# What the task asks
Reproduce every one of the lines below with no changes to their wording, numbers, or punctuation.
··· Raw data ···
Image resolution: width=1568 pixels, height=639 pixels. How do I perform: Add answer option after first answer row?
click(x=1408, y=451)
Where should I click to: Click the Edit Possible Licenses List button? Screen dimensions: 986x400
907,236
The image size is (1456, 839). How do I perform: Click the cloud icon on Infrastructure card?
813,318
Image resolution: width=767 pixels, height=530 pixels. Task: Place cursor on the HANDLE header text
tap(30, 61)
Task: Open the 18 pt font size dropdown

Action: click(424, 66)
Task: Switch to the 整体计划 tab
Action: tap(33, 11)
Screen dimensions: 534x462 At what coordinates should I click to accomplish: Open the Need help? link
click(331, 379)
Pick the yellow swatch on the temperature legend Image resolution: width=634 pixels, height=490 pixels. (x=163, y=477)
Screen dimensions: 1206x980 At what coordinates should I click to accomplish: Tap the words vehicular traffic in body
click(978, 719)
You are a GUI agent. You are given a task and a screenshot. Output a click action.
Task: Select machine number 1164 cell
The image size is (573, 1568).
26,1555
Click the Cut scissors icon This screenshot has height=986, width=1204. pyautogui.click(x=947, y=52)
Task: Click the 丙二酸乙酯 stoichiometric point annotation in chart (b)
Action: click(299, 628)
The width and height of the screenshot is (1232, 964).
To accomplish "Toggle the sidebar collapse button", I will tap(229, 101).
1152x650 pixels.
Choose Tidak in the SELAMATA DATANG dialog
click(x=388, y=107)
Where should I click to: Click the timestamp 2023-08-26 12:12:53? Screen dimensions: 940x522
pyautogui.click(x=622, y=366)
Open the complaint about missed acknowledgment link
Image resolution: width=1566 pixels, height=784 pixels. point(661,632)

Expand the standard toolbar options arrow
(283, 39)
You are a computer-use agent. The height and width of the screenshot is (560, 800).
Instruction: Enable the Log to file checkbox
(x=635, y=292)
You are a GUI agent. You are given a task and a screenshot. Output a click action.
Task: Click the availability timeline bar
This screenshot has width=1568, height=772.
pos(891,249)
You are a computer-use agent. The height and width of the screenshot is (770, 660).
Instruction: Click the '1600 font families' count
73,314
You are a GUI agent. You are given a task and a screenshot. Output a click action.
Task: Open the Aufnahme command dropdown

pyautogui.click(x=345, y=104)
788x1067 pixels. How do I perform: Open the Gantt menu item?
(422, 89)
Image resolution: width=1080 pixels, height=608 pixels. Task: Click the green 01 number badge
···
# Result below
Image resolution: width=1568 pixels, height=639 pixels. How do I perform: Add answer option after first answer row?
click(x=1408, y=451)
Where should I click to: Click the Edit Possible Licenses List button? Screen dimensions: 986x400
907,236
The image size is (1456, 839). How do I perform: Click the cloud icon on Infrastructure card?
813,318
Image resolution: width=767 pixels, height=530 pixels. Task: Place cursor on the HANDLE header text
tap(30, 61)
Task: Open the 18 pt font size dropdown

Action: click(424, 66)
Task: Switch to the 整体计划 tab
Action: tap(33, 11)
Screen dimensions: 534x462 At what coordinates should I click to accomplish: Open the Need help? link
click(331, 379)
Pick the yellow swatch on the temperature legend Image resolution: width=634 pixels, height=490 pixels. (x=163, y=477)
Screen dimensions: 1206x980 At what coordinates should I click to accomplish: Tap the words vehicular traffic in body
click(978, 719)
You are a GUI agent. You are given a task and a screenshot. Output a click action.
Task: Select machine number 1164 cell
The image size is (573, 1568).
26,1555
Click the Cut scissors icon This screenshot has height=986, width=1204. pyautogui.click(x=947, y=52)
Task: Click the 丙二酸乙酯 stoichiometric point annotation in chart (b)
Action: click(299, 628)
The width and height of the screenshot is (1232, 964).
To accomplish "Toggle the sidebar collapse button", I will tap(229, 101).
1152x650 pixels.
Choose Tidak in the SELAMATA DATANG dialog
click(x=388, y=107)
Where should I click to: Click the timestamp 2023-08-26 12:12:53? Screen dimensions: 940x522
pyautogui.click(x=622, y=366)
Open the complaint about missed acknowledgment link
Image resolution: width=1566 pixels, height=784 pixels. point(661,632)

Expand the standard toolbar options arrow
(283, 39)
You are a computer-use agent. The height and width of the screenshot is (560, 800).
Instruction: Enable the Log to file checkbox
(x=635, y=292)
You are a GUI agent. You are given a task and a screenshot. Output a click action.
Task: Click the availability timeline bar
This screenshot has width=1568, height=772.
pos(891,249)
You are a computer-use agent. The height and width of the screenshot is (770, 660).
Instruction: Click the '1600 font families' count
73,314
You are a GUI agent. You are given a task and a screenshot. Output a click action.
Task: Open the Aufnahme command dropdown

pyautogui.click(x=345, y=104)
788x1067 pixels. How do I perform: Open the Gantt menu item?
(422, 89)
Image resolution: width=1080 pixels, height=608 pixels. Task: Click the green 01 number badge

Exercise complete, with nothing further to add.